City Walk – Shah Abul Khair, Old Delhi
World of a street.
[Text and photos by Mayank Austen Soofi]
Sometimes a lone man might be sitting by the grand doorway, watching the passerby go along the street. Sometimes, there’s a crowd of idle men. From 1 pm to 5pm daily, cook Danish parks his paya cart by the doorway.
Facing the Big Boss Saloon, this arched portal is the social focus of Shah Abul Khair Marg, which lies between the Walled City’s Turkman Gate and Chitli Qabar Chowk. The commonness of the street is drastically uplifted by this light green gateway. It is the area’s Tiananmen Square, where local telltales gather to exchange news and gossip.
The street takes its name from a Sufi saint whose grave lies in the shrine behind the gateway. “Shah Abul Khair was a mystic of 18th century Delhi… he lived through 11 Mughal emperors,” says A. Anas Farooqi, the shrine’s impeccably mannered sajjada nashin, its hereditary head. The dargah is separated from the street by the aforementioned gateway and its accompanying long wall. Full of space and air, the courtyard has a mosque, some private residences and eight graves, including that of Shah Abul Khair.

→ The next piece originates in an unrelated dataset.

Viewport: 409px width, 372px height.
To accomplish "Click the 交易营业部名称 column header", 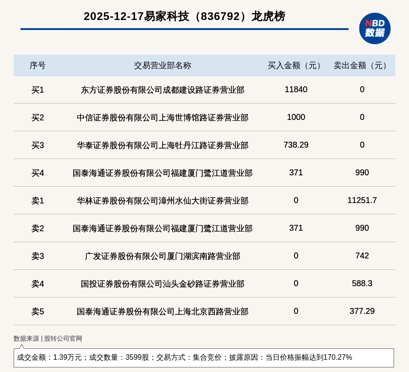I will coord(162,65).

“Building material merchant” Fareed Mirza, who lives in an elegant old mansion in the area, recalls his late father’s childhood memories of the street. “The neighbourhood wasn’t as crowded and cramped. All houses were limited to the ground floor. Nobody had AC or cooler, and in summer nights residents spread out their beds on the street to sleep.”
He also mentions that in those days, the whole street would stay deserted for long snatches of time. “Children would wait for someone to appear before venturing out, so as not to be totally alone.”
Emerging out of his shop and standing on the street, Fareed Mirza looks up at the multistories and comments that “these buildings started coming up in the 1980s, with the arrival of new people in Shah Abul Khair.”
Some minutes later, grocer Muhammed Yusuf comes out of his shop. A woman from the balcony of a top floor, just above, drops down a shopping bag tied to a rope. The grocer fills the bag with milk packets. The woman lifts up the bag, the way a villager draws water from a well.